Exercice court 1 |
Répondez aux questions suivantes à partir de l'extrait sur Mathieu Da Costa présenté plus bas.
(a) Au début de quel siècle les premiers colons seraient-ils venus s'établir en Acadie ?
(b) Quel commerçant français est nommé comme celui dont Da Costa aurait été sous la tutelle ?
(c) En quel mois et quelle année de Bauquemare se rend-il à Paris pour vendre le contrat de services de Da Costa ?

Extrait du texte |
══════

Le texte semble avoir pour but d'apporter des arguments pour supporter la thèse qu'un noir, nommé Mathieu Da Costa (2) , aurait fait parti des premiers colons venus s'établir en Acadie au début du 17e siècle. Plusieurs affirmations sont incorrectes et peuvent même induire le lecteur en erreur. Lorsque l'on se base sur l'imaginaire, on se rapproche beaucoup plus du roman que du récit historique. Le premier paragraphe du texte est bien éloquent à ce sujet. « Il arrive parfois que ce que nous ignorons soit encore plus fascinant que ce que nous savons. L'histoire de Mathieu Da Costa et le rôle qu'il aurait joué lors des premiers voyages d'exploration au Canada en sont un exemple probant. » Il faut beaucoup d'imagination pour voyager dans l'inconnu.
AFFIRMATIONS NON FONDÉES
« Mathieu Da Costa est un Noir libre » (p. 1, 2e para.). Les documents connus ne nous disent pas qu'il était un Noir libre, et l'on pourrait tout aussi bien affirmer le contraire, c'est-à-dire qu'ils « nous permettent de penser » que Mathieu Da Costa n'était pas « un Noir libre », qu'il était sous la tutelle d'un commerçant français du nom de Nicolas de Bauquemare. L'auteur n'en discute même pas de cette possibilité ni de cette probabilité. Il affirme catégoriquement qu'il est un « Noir libre ». Les noms de Bauquemare et de Da Costa font la paire dans les documents connus et semblent être inséparables. Chaque fois que l'on retrouve le nom de Mathieu Da Costa sur un document, on trouve inévitablement celui de Nicolas de Bauquemare. Il ne peut donc pas s'agir ici d'une simple coïncidence. Curieusement, le nom de Bauquemare n'est même pas mentionné dans le travail de Johnston. Si, comme l'affirme de Bauquemare, Da Costa aurait été enlevé par les Hollandais en 1606, il est clair que la victime était Da Costa lui-même et non de Bauquemare. C'est donc Da Costa qui aurait dû poursuivre les marchands hollandais et demander justice, réparations et compensation pour les torts encourus par le soit-disant enlèvement. Les documents nous montrent bien que c'est de Bauquemare qui proteste et non Da Costa. Aussi, pendant que de Bauquemare se rend à Paris au mois de décembre 1609 pour vendre le contrat de services de Da Costa à Pierre Dugua, il le fait jeter en prison au Havre sous prétexte « d'insolences » et il donna ensuite l'autorisation à Dugua d'aller en prendre possession. Il n'est donc pas aussi libre que Johnston l'affirme. De Bauquemare ne veut certainement pas amener Da Costa avec lui à Paris, mais également il ne veut pas non plus qu'il lui échappe de nouveau. On retrouve également dans les documents les mots « pour son naigre », ce qui indique une possession. (3) Il est possible qu'un autre contrat liait Da Costa à de Bauquemare avant le 26 mai 1608.

══════

Exercice court 2 | Extrayez telles quelles, s'il vous plaît, toutes les lignes de données qui suivent, sans les images.

══════

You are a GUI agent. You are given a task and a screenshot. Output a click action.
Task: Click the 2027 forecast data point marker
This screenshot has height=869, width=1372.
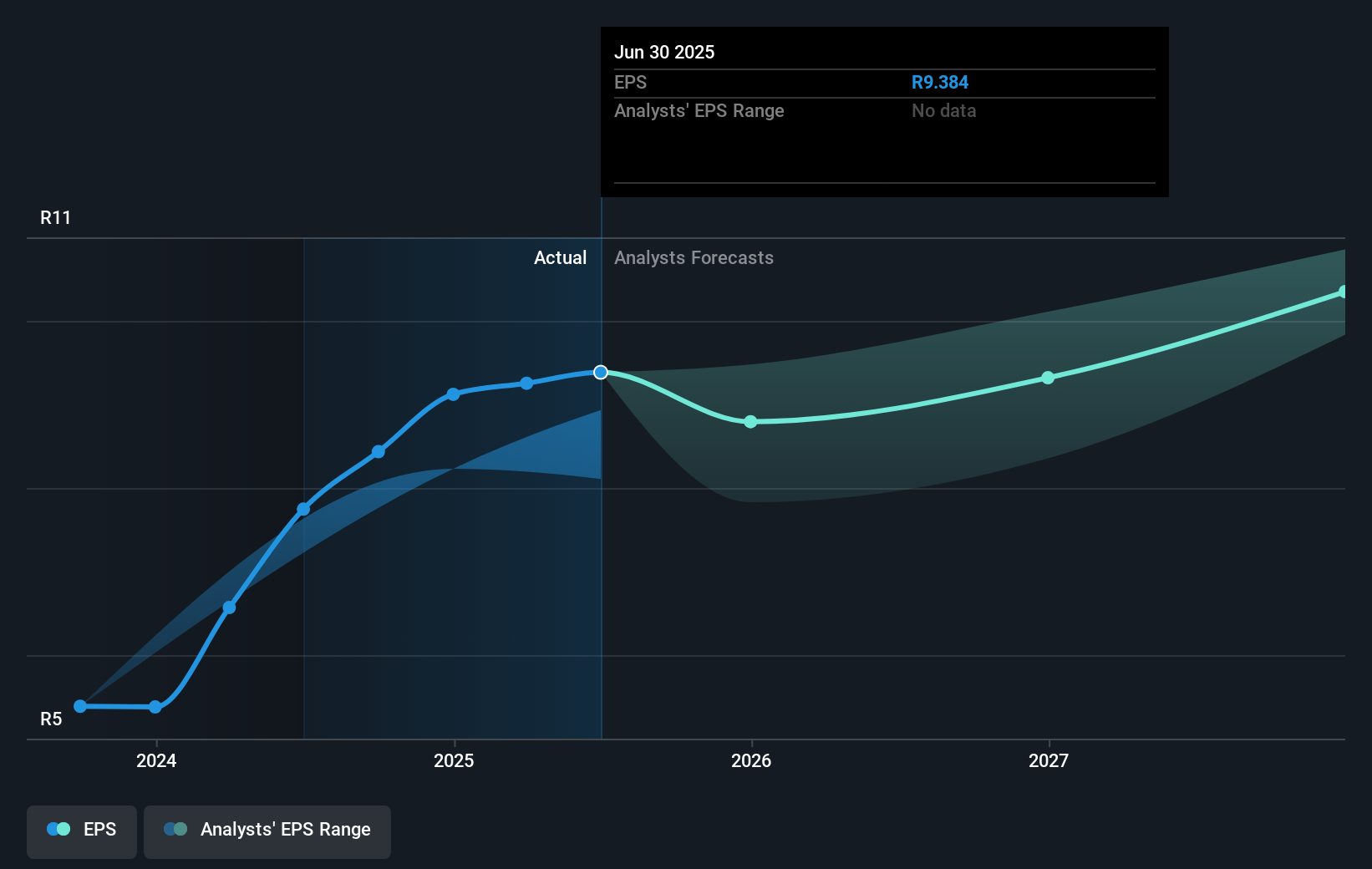(1048, 378)
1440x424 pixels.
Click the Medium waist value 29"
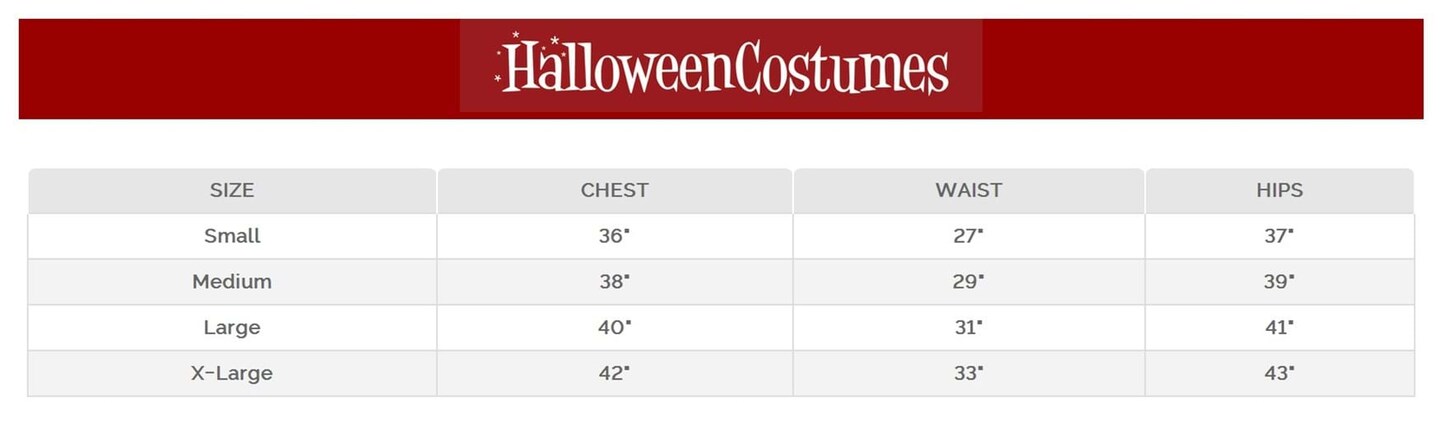968,282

══════

Réponse 1 |
(a) Au début du 17e siècle.
(b) Nicolas de Bauquemare.
(c) En décembre 1609.

Réponse 2 |
You are a GUI agent. You are given a task and a screenshot. Output a click action.
Task: Click the 2027 forecast data point marker
This screenshot has height=869, width=1372.
(1048, 378)
1440x424 pixels.
Click the Medium waist value 29"
968,282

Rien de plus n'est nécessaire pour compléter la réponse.